How we cite our quotes:
the God-cursed brute was creating havoc:
greedy and grim, he grabbed thirty men
from their resting places and rushed to his lair,
flushed up and inflamed from the raid,
blundering back with the butchered corpses. (120-125)
Grendel isn't only a violent murderer. He's also a "greedy" killer, someone who takes the lives of thirty men at one stroke even though he can't pay reparations for their deaths and there seems little reason for him to lash out in this way. Even though the world of the Spear-Danes and Weather-Geats is a brutal medieval battlefield, Grendel's violence stands out because it just doesn't make sense according to their customs.
"If Grendel wins, it will be a gruesome day;
he will glut himself on the Geats in the war-hall,
swoop without fear on that flower of manhood
as on others before. Then my face won't be there
to be covered in death: he will carry me away
as he goes to ground, gorged and bloodied;
he will run gloating with my raw corpse
and feed on it alone, in a cruel frenzy,
fouling his moor-nest." (442-450)
Beowulf imagines, not just the possibility of his death and defeat, but the exact details of his gruesome demise, what his corpse will look like, and what will happen to his body after he is dead. Why? Probably because, as a medieval warrior, he's seen a lot of men killed and been around a lot of corpses. It was a brutal life back then.
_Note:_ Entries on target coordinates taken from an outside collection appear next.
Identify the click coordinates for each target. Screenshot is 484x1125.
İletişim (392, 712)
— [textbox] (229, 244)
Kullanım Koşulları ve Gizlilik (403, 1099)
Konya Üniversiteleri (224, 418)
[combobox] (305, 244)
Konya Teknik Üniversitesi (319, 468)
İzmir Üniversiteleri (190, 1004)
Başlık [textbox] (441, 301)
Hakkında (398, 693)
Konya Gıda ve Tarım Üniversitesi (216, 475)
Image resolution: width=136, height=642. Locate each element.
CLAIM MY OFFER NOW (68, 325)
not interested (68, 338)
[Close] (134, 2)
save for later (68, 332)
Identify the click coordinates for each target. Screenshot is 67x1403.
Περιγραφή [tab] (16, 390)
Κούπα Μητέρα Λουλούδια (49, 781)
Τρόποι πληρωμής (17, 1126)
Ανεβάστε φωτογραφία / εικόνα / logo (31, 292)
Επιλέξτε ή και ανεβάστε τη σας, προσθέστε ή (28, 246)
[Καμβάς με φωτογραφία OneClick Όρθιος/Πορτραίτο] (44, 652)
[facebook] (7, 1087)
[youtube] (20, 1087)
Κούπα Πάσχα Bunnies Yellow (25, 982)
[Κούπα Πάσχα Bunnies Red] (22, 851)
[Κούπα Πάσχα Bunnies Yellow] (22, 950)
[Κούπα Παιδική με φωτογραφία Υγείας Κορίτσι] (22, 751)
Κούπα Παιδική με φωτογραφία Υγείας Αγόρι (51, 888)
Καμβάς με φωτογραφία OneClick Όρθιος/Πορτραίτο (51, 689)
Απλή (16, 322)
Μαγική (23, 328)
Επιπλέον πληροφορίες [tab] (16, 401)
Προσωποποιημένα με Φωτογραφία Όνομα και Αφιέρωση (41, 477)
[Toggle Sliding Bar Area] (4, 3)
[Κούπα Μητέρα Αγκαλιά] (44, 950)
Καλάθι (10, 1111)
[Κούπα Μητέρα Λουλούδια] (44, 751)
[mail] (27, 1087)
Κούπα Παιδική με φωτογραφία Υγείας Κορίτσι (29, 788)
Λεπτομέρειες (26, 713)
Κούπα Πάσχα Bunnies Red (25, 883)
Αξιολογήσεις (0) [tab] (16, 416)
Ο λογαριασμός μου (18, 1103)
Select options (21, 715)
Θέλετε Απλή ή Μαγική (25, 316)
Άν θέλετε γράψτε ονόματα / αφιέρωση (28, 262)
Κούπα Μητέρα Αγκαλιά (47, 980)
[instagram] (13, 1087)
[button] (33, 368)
Time and again, when the goblets passed
and seasoned fighters got flushed with beer
they would pledge themselves to protect Heorot
and wait for Grendel with whetted swords.
But when dawn broke and day crept in
over each empty, blood-spattered bench,
the floor of the mead-hall where they had feasted
would be slick with slaughter. (480-487)
In the world of the Spear-Danes, violence alternates with drunken revels and feasting.